Figure 9. Steady State Values of TG Expression as a Function of the Input Concentration A ₊, for the Differentiation and Sel-Renewal Genes for the Case when NANOG Binds Weakly/Strongly to the OCT4 and SOX2 Genes

(A) The effects of weak feedback of NANOG to the OCT4 and SOX2 genes. The inefficient binding of NANOG to these genes leads to a loss of the switch-like behavior. (B) The consequence of weak NANOG binding on the TG expression. With weak feedback, the expression level does not fall off sharply as compared with the case with strong feedback, thereby demonstrating that strong feedback is essential to prevent the differentiation TGs from being expressed.

Figure 10. Steady State Concentrations of OCT4–SOX2 and NANOG as Functions of the Signal A ₊

There is only one turning point leading to an irreversible bistable switch. At the threshold A ₊ ≈ 80, the system switches on and remains on even when the stimulus is removed.

Figure 11. Steady State Concentrations of OCT4–SOX2 and NANOG as Functions of the Signal B ₋

At the threshold B ≈ 41 the system switches off and remains permanently off even when B ₋ is removed.
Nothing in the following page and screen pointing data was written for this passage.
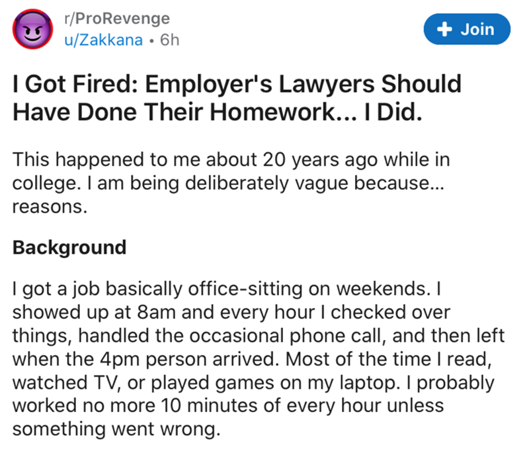Join the ProRevenge community
Image resolution: width=529 pixels, height=455 pixels.
click(468, 29)
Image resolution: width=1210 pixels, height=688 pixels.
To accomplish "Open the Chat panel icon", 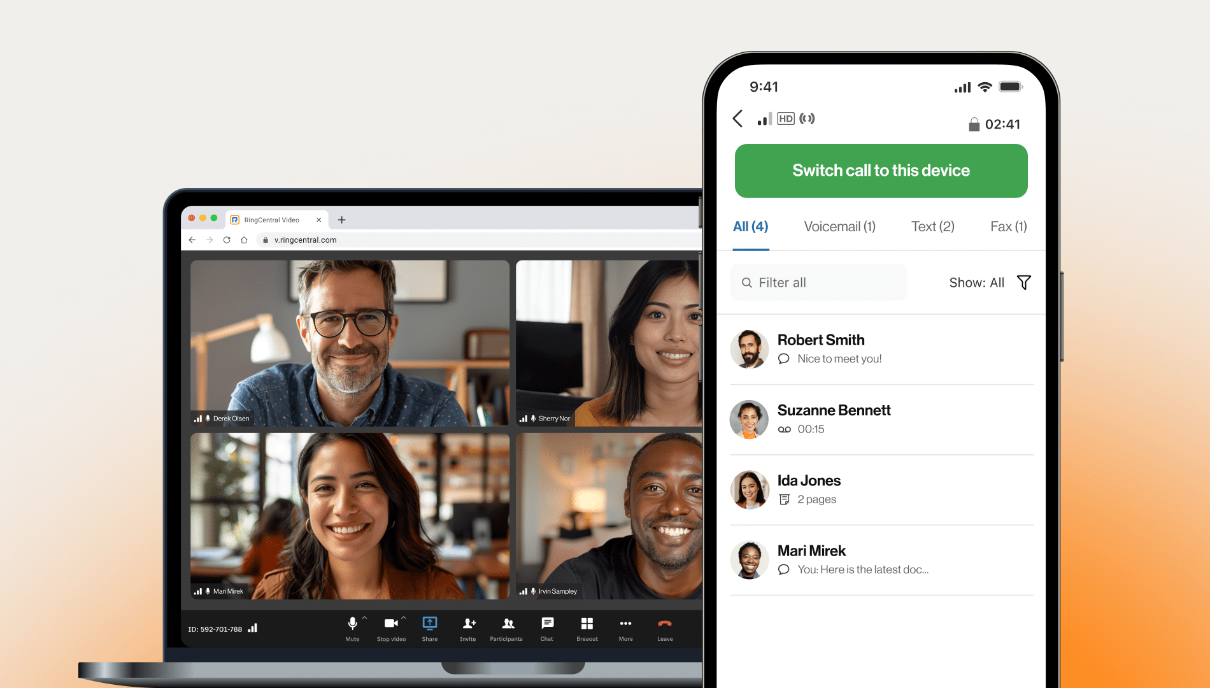I will point(547,624).
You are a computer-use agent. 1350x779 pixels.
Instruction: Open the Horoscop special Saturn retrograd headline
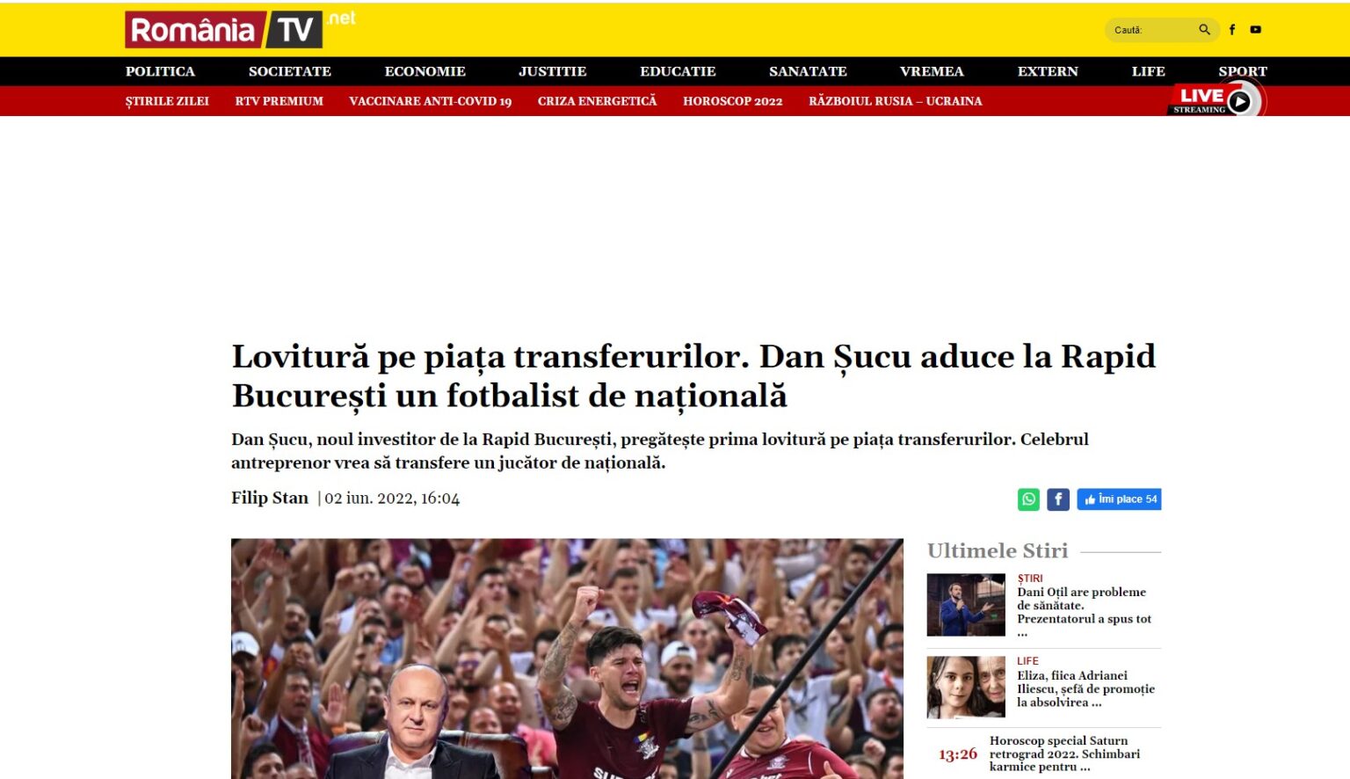tap(1064, 754)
Figure 12. The Effects of Overexpression of NANOG on the OCT4–SOX2 and NANOG Concentration

(A) Shows the OCT4–SOX2 and NANOG concentration showing irreversible bistability, when NANOG is overexpressed through a high value for the basal rate of transcription (i.e., η ₅). Hence its expression remains on even on removal of the signal A ₊. (B) Shows OCT4–SOX2 and NANOG concentrations (the same as in Figure 3) exhibiting bistable behavior, which have negligible basal rates of transcription for NANOG, but which require the signal for the stem cell box to be on.

Figure 13. Stoichiometric Map of the Model Corresponding to Figure 1

All protein species are assumed to have a first-order degradation rate. The lines ending with dots could be either activating or repressing, depending on the choice of model.